By: Malik Pollard

“WE KNOW IT’S MAGICAL”, says the incomparable Angela Bassett on the Purple Carpet for the World Premiere of ‘Black Panther Wakanda Forever’. Yes, it is very magical to dream that there is a place (now two places) on land and in the sea where Black and Brown people are flourishing in Technology, Culture, History, and Community. ‘Black Panther: Wakanda Forever‘ takes us back to this magical land while introducing us to another; and both are important as it gives us inspiration and aspirations in so many ways. In addition, let us not forget that though a fictional place, Wakanda is a representation of dynasties and communities that have existed within the African Diaspora whose stories just haven’t been properly told. “I love that people of the Diaspora, The African Diaspora get their own fandom with this movie; And people not of the African Diaspora get to participate in a fun narrative that they themselves can recognize similarities with their own circumstances in…” – Winston Duke.
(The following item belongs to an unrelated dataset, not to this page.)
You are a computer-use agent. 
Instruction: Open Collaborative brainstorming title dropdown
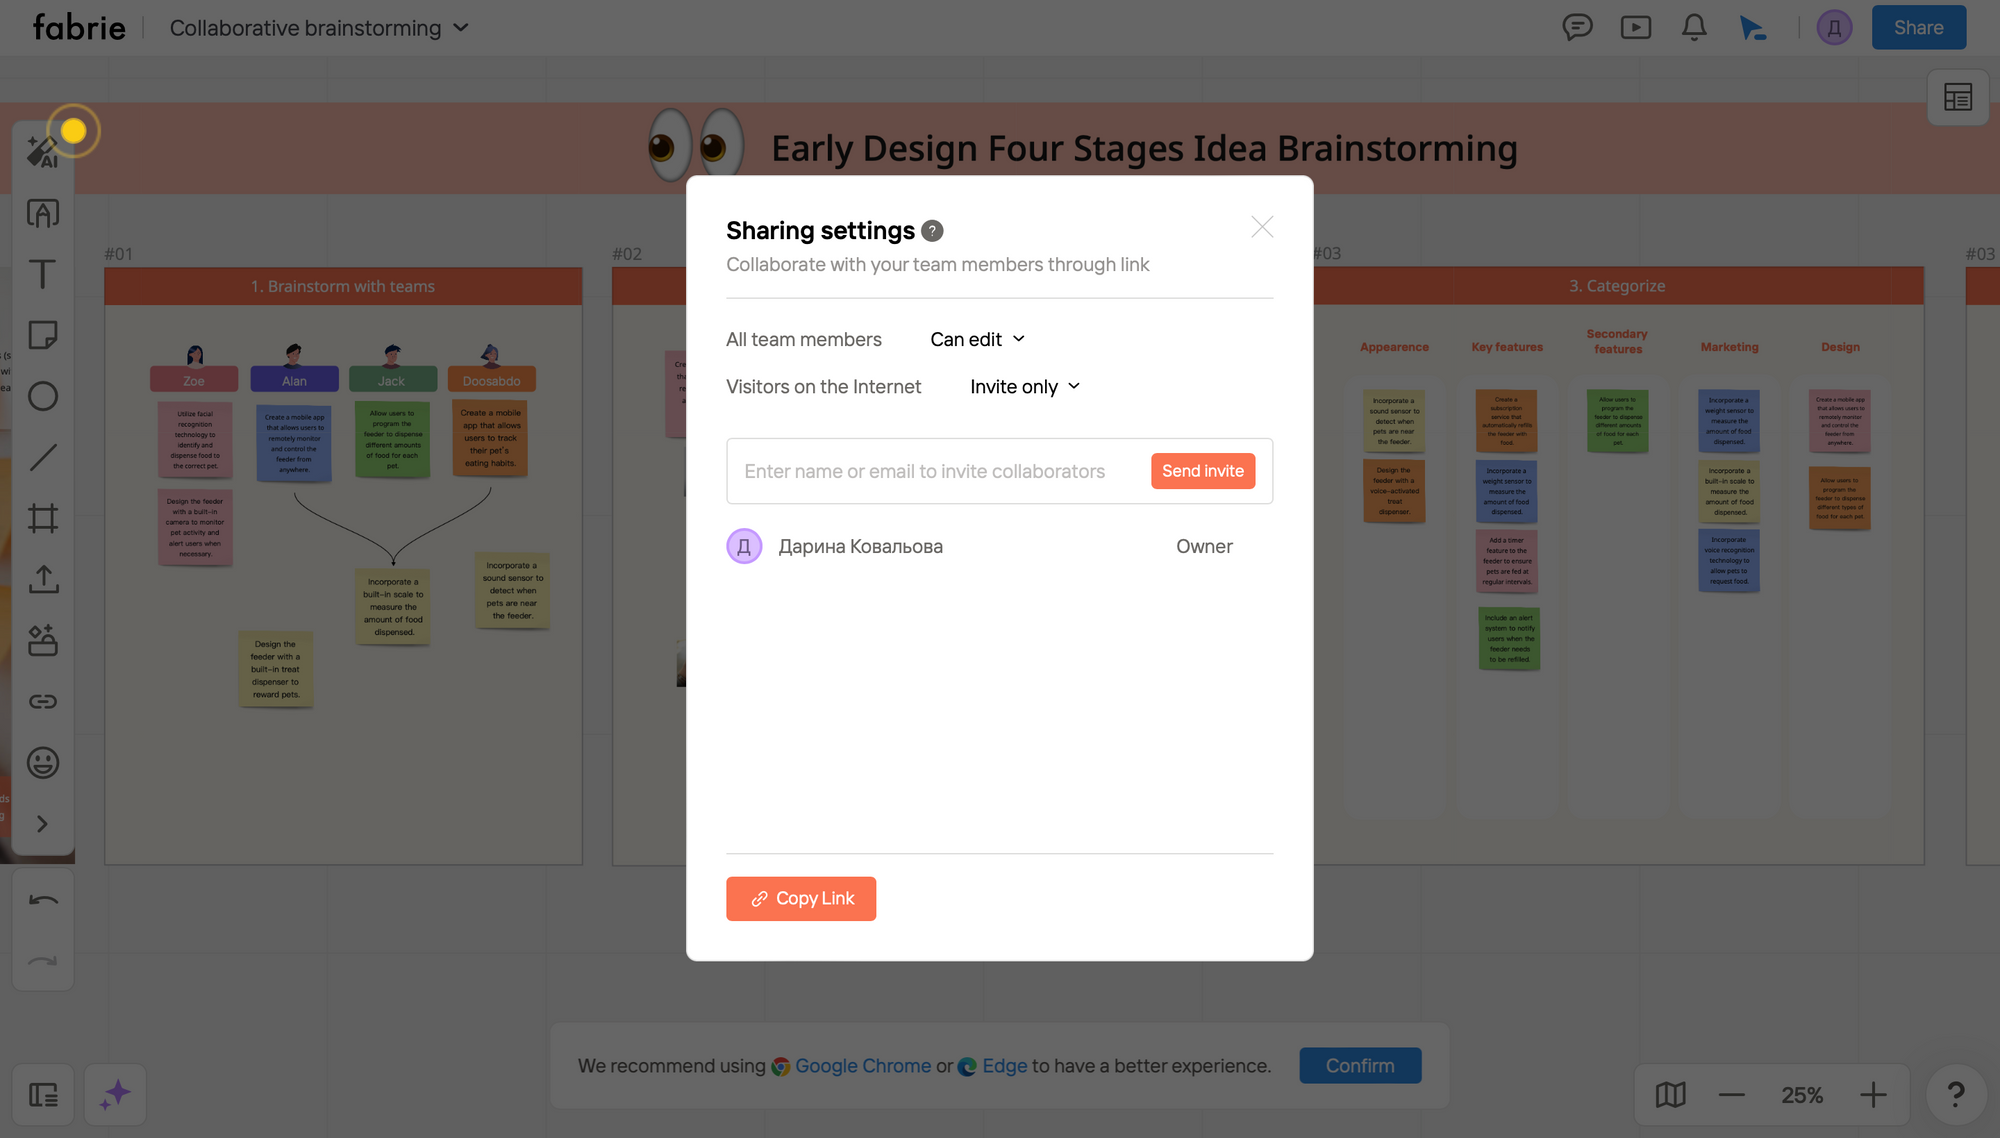(x=318, y=28)
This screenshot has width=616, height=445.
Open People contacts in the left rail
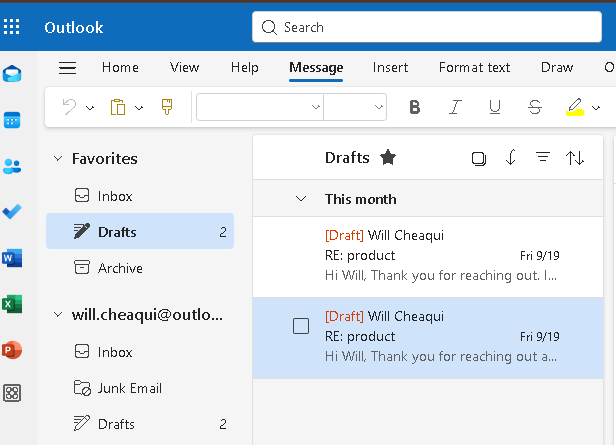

If for no other reason, Wakanda should inspire us to build businesses, communities, and wealth where the Black Dollar is continually recycled in over and over again in it’s community. Ironically, such “Wakandan” communities do exist: Cities like Atlanta, GA., and Waldorf, MD. immediately come to mind. Ironically, folks in the DMV (Washington D.C., Maryland, Virginia) area often refer the the small (but growing) city of Waldorf as Wakanda. The suburb of Washington D.C. in the County of Charles County, MD has become a hub for Black Businesses and the surge has allowed Charles County to overtake Prince Georges County as one of the richest counties for Blacks in America.

“Wakanda Forever” may have a similar function as the Hebrew “L’Shana Haba’ah B’Yerushalayim” — “Next year in Jerusalem.” This phrase is sung at the conclusion of the Ne’ila service during Yom Kippur, at the end of the Passover Seder. It is a phrase said throughout the Jewish Diaspora that, from the outside looking in, seems to have two purposes: to indicate the Diaspora’s return to their ancestral homeland, and to link the Diaspora under a common, cultural umbrella, so no one is forgotten. If this is a wrong reading, please reach out to correct. Using L’Shana Haba’ah B’Yerushalayim as a parallel, maybe “Wakanda Forever” is a signal to remind us that we spring from a common origin point, that those of the African Diaspora are one people and that, one day, we will be able to also return to our ancestral homeland.

Shawn Taylor The Nerds of Color

It’s been four years and a few weeks since Marvel’s Black Panther leveled the pop-sphere with a $1.344 billion USD box office and a legion of new and reinvigorated fans. The hope is that Wakanda Forever will be a call to action and the continuation of building flourishing communities across the African Diaspora.